Yamada Shōji is a professor at the International Research Center for Japanese Studies (Nichibunken). His specialties are the informatics and the history of cultural exchange. After acquiring a B.A. and a M. Med. Sci. at Tsukuba University, he earned a Ph.D. from Kyoto University. Yamada worked for four years at IBM-Japan, then took a position as research assistant at Tsukuba College of Technology. He was appointed as an associate professor at Nichibunken in 1996. Yamada is the author of fourteen books, the most recent of which are Nihon no chosakuken wa naze konna ni kibishii no ka (Why Japanese Copyright Is So Severe: Jinbun Shoin, 2011); Komonzu to bunka: Bunka wa dare no mono ka (Commons and Culture: Who Owns Culture?: Tōkyōdō Shuppan, 2010); Shots in the Dark: Japan, Zen, and the West (The University of Chicago Press and Nichibunken, 2009).

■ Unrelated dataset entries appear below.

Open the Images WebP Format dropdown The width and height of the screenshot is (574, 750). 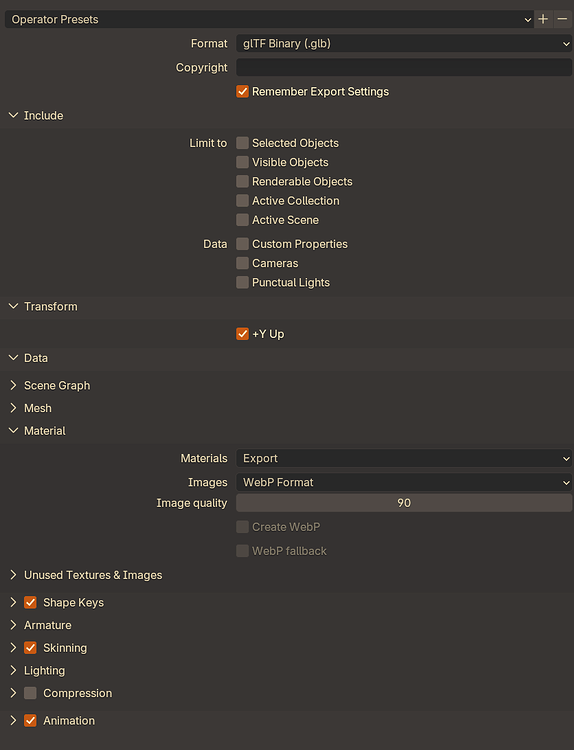404,482
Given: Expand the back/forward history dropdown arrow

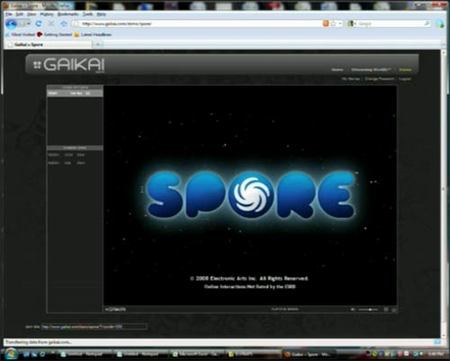Looking at the screenshot, I should [29, 24].
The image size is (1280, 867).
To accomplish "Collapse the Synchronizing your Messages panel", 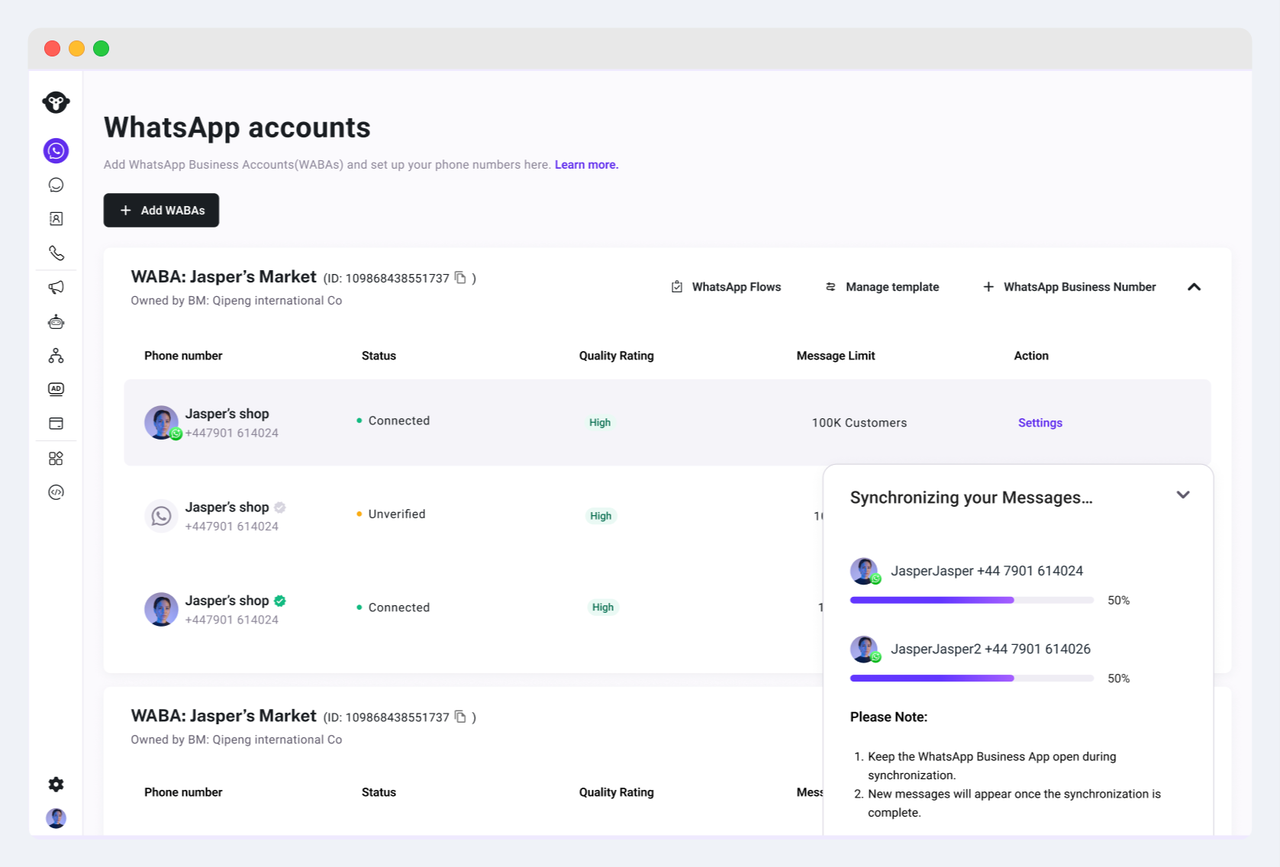I will coord(1183,495).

“Lynne E. Riggs is a professional translator and editor based in Tokyo. WithTakechi Manabu, she translates mainly nonfiction works through their company, the Center for Intercultural Communication. She served as managing editor of Monumenta Nipponica 1997 to 2009 and coordinating editor of the Society for Writers, Editors, and Translators SWET Newsletter from 2004 to 2012. She has taught Japanese-to-English translation at International Christian University since 2000.”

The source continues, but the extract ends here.